* [Instructions for the task]: Extend the passage below on sacerdotalism and the genius of Christendom, picking up right after its final sentence.

* [Passage given]:
************

Diverse intellectual beliefs are an absolute necessity to
man, the very basis of his personal existence. As well might
the will of man attempt to control the winds of heaven or
the waves of the sea, as his intellectual belief,
and yet this is just the task that sacerdotalism has attempted.
Sects have multiplied and sacerdotalism gone to pieces. No
longer able to control the outer life of man by its authority,
or to longer persecute for heresy, sacerdotalism clam ours
for subsidy, and thus the genius of Christendom has secularized
Christianity, making Christ's kingdom a kingdom of this world,
rich and powerful in money and lands, and in revenues the
envy of princes. The genius of Christendom is thus a civil
and temporal power despised by the masses, while its jurisdiction
over matters in a future world is treated with derision.
The doctrine of rewards and' punishments which has been
allowed to usurp the place of justice, is denied for lack
of jurisdiction. The genius of Christendom, being convicted
of worldliness on the one hand and of shamming other worldliness
on the other, has lost the hold it once had on the masses,
for saint and sinner seem to enter with equal zeal into the
strife for the good things of this world, and instead of
religion existing for the benefit of man, man is supposed
to exist for the benefit of religion. In thus secularizing
religion and trying to hold both worlds, the genius of Christendom
holds neither, for it has changed fronts without changing
names. Intellectually the result is materialism; Spiritually
the result is nihilism.

************

* [Recorded information]:
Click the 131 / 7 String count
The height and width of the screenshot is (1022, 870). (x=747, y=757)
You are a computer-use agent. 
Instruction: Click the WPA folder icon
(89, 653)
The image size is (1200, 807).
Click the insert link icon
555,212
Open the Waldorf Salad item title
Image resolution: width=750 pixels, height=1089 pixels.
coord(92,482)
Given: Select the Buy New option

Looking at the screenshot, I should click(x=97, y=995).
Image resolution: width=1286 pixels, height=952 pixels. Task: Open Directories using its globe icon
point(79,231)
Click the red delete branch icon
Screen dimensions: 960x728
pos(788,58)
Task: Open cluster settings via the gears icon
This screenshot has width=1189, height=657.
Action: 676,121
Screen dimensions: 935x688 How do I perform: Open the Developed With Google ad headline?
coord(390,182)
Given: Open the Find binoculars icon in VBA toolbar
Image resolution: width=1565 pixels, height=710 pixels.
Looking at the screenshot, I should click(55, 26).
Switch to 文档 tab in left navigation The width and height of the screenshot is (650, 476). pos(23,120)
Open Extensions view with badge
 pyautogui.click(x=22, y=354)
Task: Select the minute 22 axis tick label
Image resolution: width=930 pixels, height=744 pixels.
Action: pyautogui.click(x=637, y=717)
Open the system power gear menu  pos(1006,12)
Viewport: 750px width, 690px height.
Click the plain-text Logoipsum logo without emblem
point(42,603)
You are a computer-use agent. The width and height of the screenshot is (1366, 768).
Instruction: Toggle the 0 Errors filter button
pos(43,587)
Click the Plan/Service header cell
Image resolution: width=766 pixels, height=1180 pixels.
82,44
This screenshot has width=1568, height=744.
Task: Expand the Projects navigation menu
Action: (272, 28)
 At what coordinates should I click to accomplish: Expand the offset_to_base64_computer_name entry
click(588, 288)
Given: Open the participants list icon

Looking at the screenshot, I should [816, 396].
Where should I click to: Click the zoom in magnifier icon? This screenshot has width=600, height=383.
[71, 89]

************

* [Output below]:
The god of the people is the golden calf. I do not say this
is true of all churches, but is it not true in all churches,
as out of all? It may thus be seen that the principle of
rewards and punishments applied on the principle of favouritism,
has been allowed to usurp the law of justice: worldliness,
and other worldliness, have lost sight of the law of Christ.
This law is said to be so plain that a man, though a fool,
need not err therein, and yet it has been so obscured by
theology, and so set at naught by sacerdocy as to escape
recognition by the masses of men and women, and even of the
majority of those who profess Christianity. As secular organizations,
many churches are neither better nor worse than others. In
the bestowal of charities the members are neither more nor
less liberal than others outside of all church organizations,
and so far as they are held in communion by intellectual
beliefs and mutual interests measured by money, just so far
they are not in any essential sense Christian.
Formerly the test for membership was creed rather than character.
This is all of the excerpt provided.